Firmato a Siracusa, nell’ambito del secondo ciclo di seminari del programma “Municipi senza frontiere” promosso dall’Anci col supporto dell’Aics, per la formazione di sindaci e funzionari libici, nell’ambito del Mou, “Memorandum of understanding – Cento progetti per cento città”. L’accordo, che si basa sullo sviluppo di gemellaggi e azioni pratiche sul territorio, è stato siglato da Enzo Bianco, presidente del Consiglio nazionale dell’Anci, e dal portavoce della nascente associazione dei Comuni libici e sindaco di Zliten, Ahmadi Atahar Muftah in rappresentanza delle 86 città libiche aderenti all’associazione libica con l’obiettivo di realizzare la platea fino al totale delle 126 municipalità del Paese nordafricano. 

“Oggi – ha detto Bianco durante la cerimonia – si scrive una pagina importante della cooperazione tra i nostri Comuni.
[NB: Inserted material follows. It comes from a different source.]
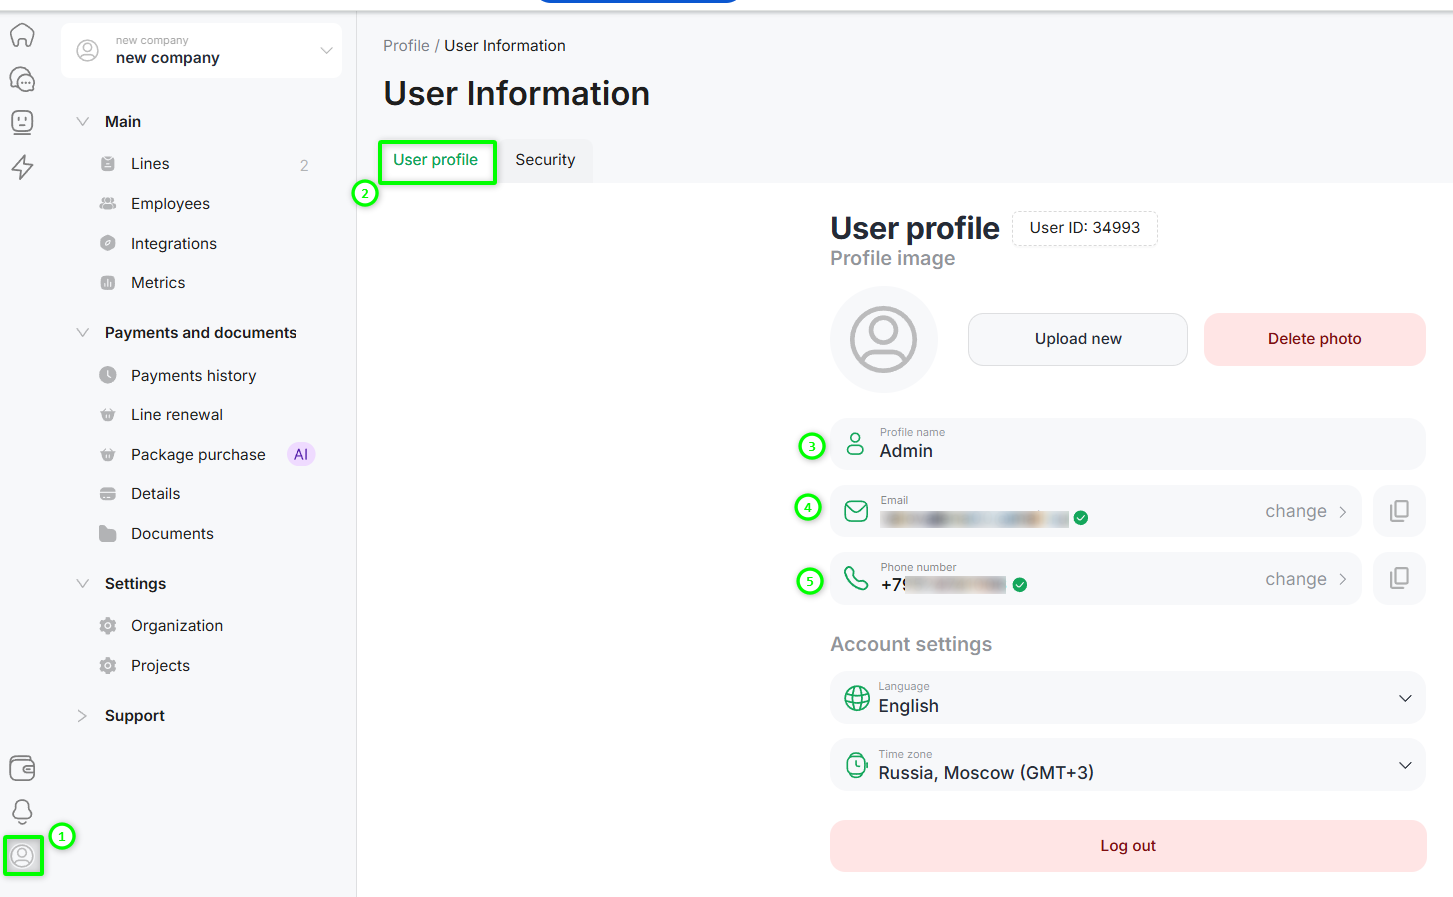Switch to the Security tab
Image resolution: width=1453 pixels, height=897 pixels.
pos(545,160)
L’energia e l’attenzione che ho visto in questi giorni di lavoro mi è capitato poche volte di percepirla. Il memorandum di oggi sarà concreto e si concentrerà su progetti riguardanti le energie rinnovabili, l’approvvigionamento idrico, il recupero del patrimonio immobiliare e culturale e archeologico e il ciclo dei rifiuti. Abbiamo già individuato alcuni obiettivi e già oggi una delegazione di comuni libici si recherà dai colleghi del Consorzio dei comuni trentini per mettere le basi per progetti a medio termine. I comuni italiani sono al fianco di quelli libici per favorire la loro crescita e il loro sviluppo che è precondizione di stabilità e di pace”.
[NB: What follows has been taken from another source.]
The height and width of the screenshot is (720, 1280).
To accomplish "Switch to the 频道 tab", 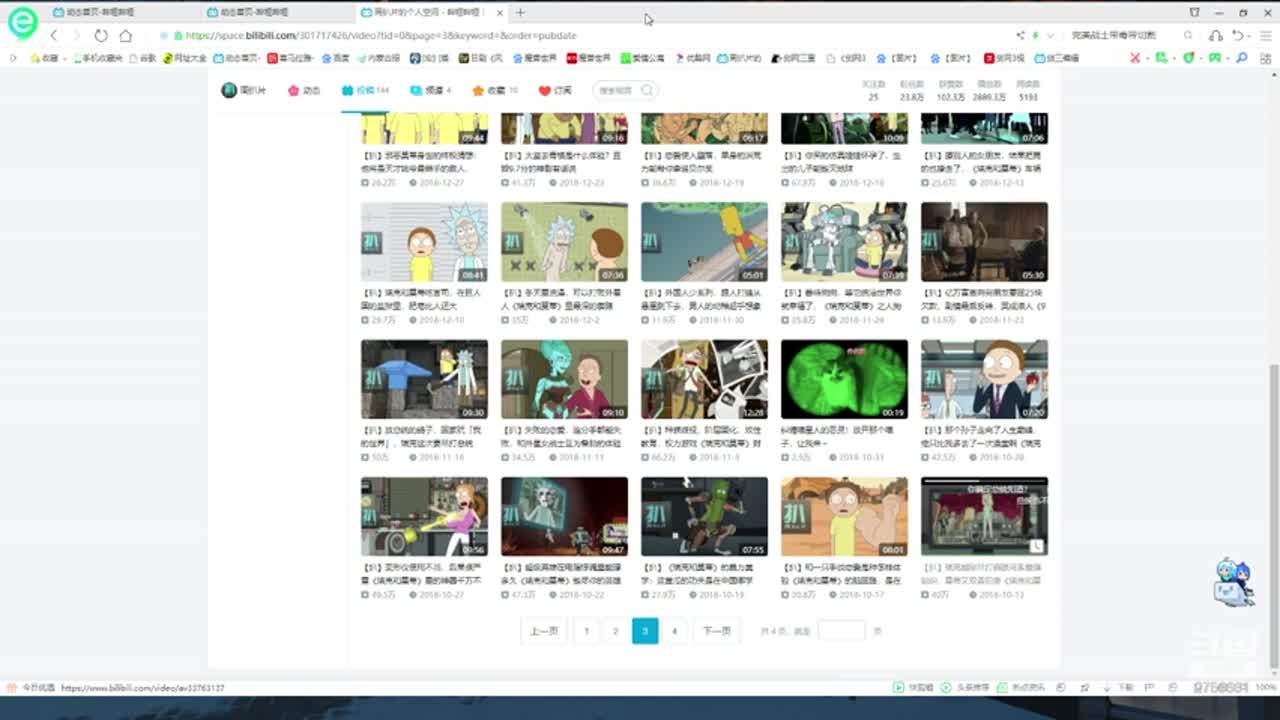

Muftah Atahar ha aggiunto: “I nostri comuni hanno la volontà di svilupparsi nella direzione del decentramento e dell’autonomia locale. Siamo a conoscenza dell’importanza del decentramento municipale, soprattutto per via della grandezza dei nostri territori. Per queste ragioni – ha aggiunto – il partenariato con i comuni italiani è fondamentale per prosperare in futuro e gettare le basi di una cooperazione continua e durevole per tutte le città della Libia. Il trasferimento di culture – ha concluso il sindaco di Zliten – si tradurrà in benefici per i comuni libici e anche per quelli italiani in piena sintonia con gli obiettivi della Agenda 2030 dell’Onu sugli obiettivi di co-sviluppo e della sostenibilità”. 

Convinto sostenitore e promotore dell’accordo il sindaco di Tripoli, Eshible Ibrahim Ahmed: “Il training tra le nostre comunità è fondamentale e ribadisce l’importanza di aprire possibilità di dialogo e operatività tra le due parti. Dobbiamo tenere vivo questo confronto nel tempo e la vicinanza e solidarietà dell’Anci è per noi molto importante. Lo sviluppo – ha continuato il sindaco della capitale libica – precede la pace e aiuta ad allontanarsi dalla guerra. 

Dobbiamo continuare a lavorare insieme, ispirandoci ai valori di fratellanza, vicinanza e scambio di idee al fine di comprendere i bisogni reciproci. Oggi – ha concluso – è una giornata storica che apre le porte a nuove opportunità di crescita e di incontro tra culture”.